- Revista
- Cadernos de História e Filosofia da Ciência
- Edição
- 14 / 2
- Ano
- 2017
- Páginas
- 29
- Idioma
- pt
Ao contrário da filosofia analítica, e mais especificamente da teoria dos atos de fala, cujos reflexos podem ser claramente notados em parâmetros curriculares, materiais, atividades e procedimentos didáticos da área, o legado de Wittgenstein tem encontrado pouca ou quase nenhuma repercussão na pedagogia de línguas estrangeiras. Gräz (2000) propõe-se a fazer tal mediação, mas acaba por obter efeito inverso ao proclamado, na medida em que sua argumentação cria confusão conceitual, no lugar de dissolvê-la. Como alternativa, sugiro a mobilização de conceitos como jogo de linguagem e semelhança de família para superar a concepção essencialista de linguagem que perpassa muitas atitudes e expectativas do alunato, e de parte significativa dos próprios professores da área.

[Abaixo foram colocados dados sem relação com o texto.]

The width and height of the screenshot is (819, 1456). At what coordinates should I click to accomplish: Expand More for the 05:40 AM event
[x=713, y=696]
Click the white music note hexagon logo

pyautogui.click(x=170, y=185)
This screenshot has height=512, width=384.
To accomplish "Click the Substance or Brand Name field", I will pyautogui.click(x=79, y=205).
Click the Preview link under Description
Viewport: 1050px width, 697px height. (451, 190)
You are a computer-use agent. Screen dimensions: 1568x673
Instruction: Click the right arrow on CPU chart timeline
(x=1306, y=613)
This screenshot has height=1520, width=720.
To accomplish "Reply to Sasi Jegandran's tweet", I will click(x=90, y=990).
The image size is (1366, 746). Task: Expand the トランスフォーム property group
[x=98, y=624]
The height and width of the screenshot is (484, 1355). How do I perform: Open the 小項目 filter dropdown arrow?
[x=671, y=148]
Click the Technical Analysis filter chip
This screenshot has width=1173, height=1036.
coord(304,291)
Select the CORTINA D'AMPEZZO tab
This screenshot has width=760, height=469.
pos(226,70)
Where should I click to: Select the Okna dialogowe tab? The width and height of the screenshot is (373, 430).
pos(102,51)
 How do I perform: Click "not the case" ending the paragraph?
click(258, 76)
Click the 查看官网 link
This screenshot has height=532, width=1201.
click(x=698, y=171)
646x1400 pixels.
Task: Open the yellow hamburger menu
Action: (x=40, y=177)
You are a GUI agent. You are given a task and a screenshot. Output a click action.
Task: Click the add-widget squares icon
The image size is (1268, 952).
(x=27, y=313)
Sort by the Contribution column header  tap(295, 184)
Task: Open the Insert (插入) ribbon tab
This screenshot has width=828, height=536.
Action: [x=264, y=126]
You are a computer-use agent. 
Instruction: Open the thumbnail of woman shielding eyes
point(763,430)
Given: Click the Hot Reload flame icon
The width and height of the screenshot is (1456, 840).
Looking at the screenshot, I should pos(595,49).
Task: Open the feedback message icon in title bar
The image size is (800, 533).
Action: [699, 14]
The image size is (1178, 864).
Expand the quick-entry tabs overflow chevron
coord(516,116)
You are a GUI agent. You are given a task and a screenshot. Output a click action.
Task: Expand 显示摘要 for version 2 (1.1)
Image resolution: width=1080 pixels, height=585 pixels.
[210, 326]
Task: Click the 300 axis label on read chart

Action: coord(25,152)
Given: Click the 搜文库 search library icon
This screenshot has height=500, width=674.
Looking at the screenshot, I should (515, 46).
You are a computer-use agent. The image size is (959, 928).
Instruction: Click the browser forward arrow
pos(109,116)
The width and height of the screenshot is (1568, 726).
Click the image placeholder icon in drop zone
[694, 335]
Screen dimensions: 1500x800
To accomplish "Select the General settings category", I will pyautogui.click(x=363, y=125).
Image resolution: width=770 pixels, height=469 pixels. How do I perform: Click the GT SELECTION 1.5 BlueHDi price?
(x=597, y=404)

O uso da terapia das confusões conceituais na pedagogia de línguas poderia evitar que procedimentos destinados à “facilitação didática” acabem mais gerando do que resolvendo problemas. A discussão de alguns exemplos, retirados sobretudo do domínio da gramática, visa ao mesmo tempo caracterizar os pressupostos essencialistas que estão por trás desse tipo de dificuldade e apontar caminhos para sua superação. Palavras-chave: Ensino de línguas. Filosofia da linguagem. Wittgenstein.